AVAILABLE DATA -

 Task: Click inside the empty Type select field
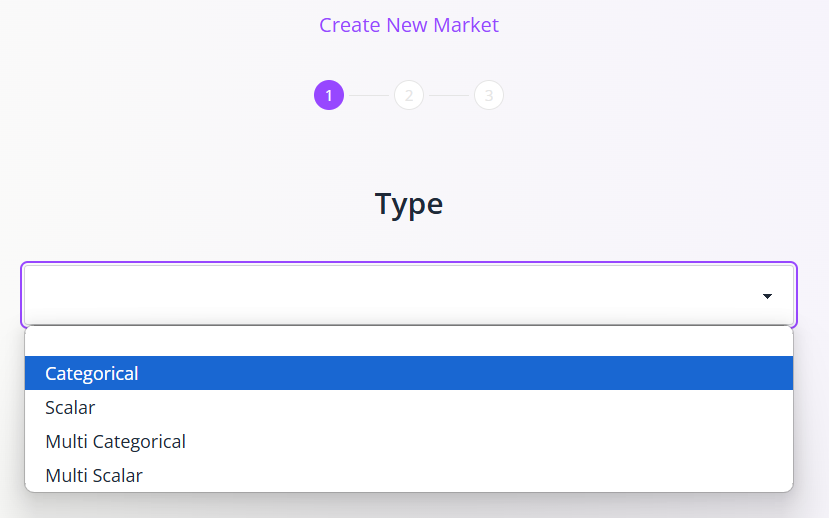pyautogui.click(x=409, y=295)
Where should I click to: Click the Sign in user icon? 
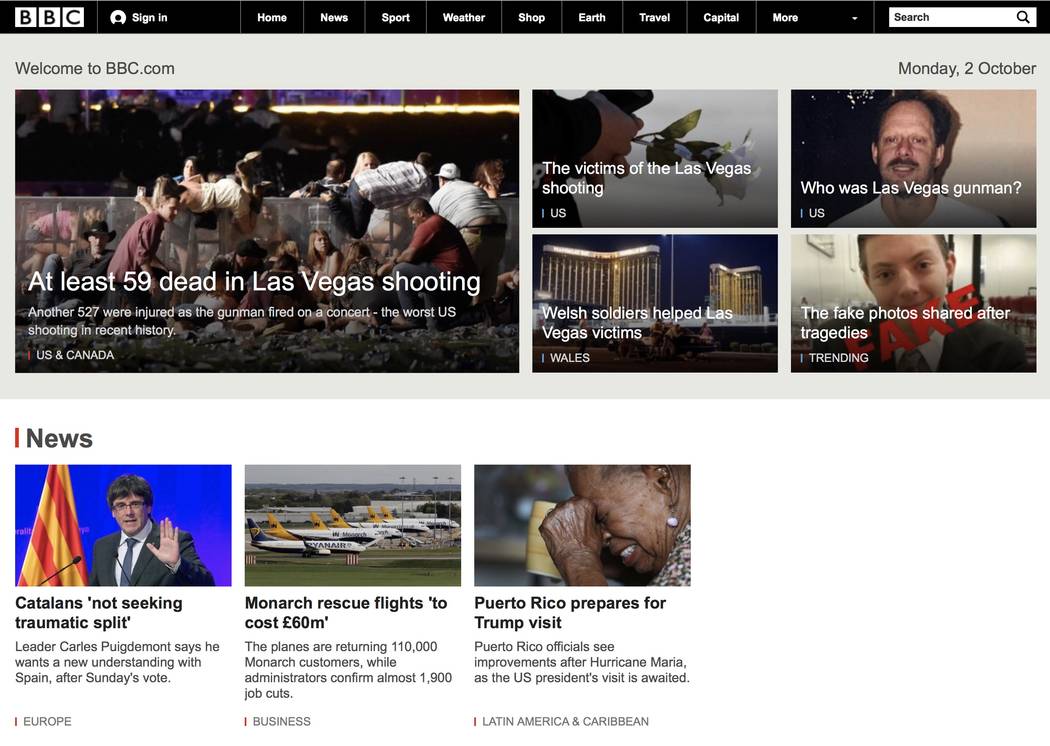pyautogui.click(x=118, y=17)
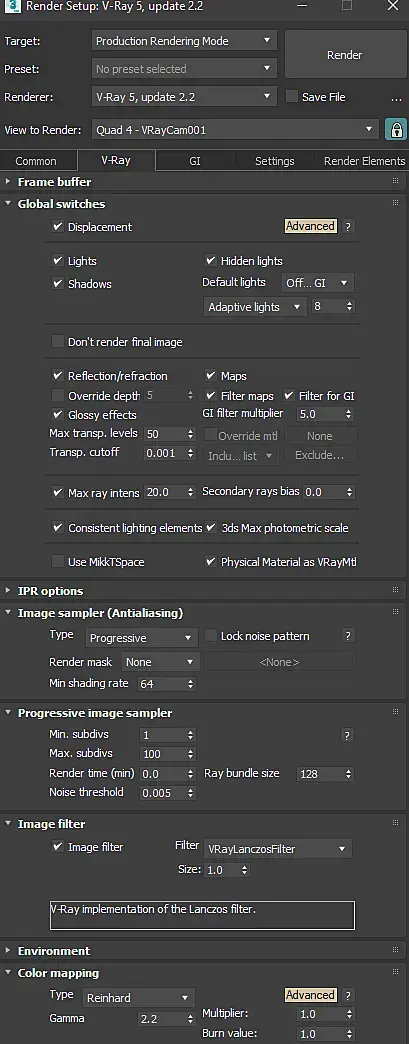Click the lock icon beside View to Render

[x=396, y=129]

BRIEF - Only the lines from the one containing "Where should I" through the final line of the listing should be reproduced, exactly and with no pictures.

TASK ANSWER -
Where should I click to: Click the Sign in user icon? 
pyautogui.click(x=118, y=17)
Click the lock icon beside View to Render

[x=396, y=129]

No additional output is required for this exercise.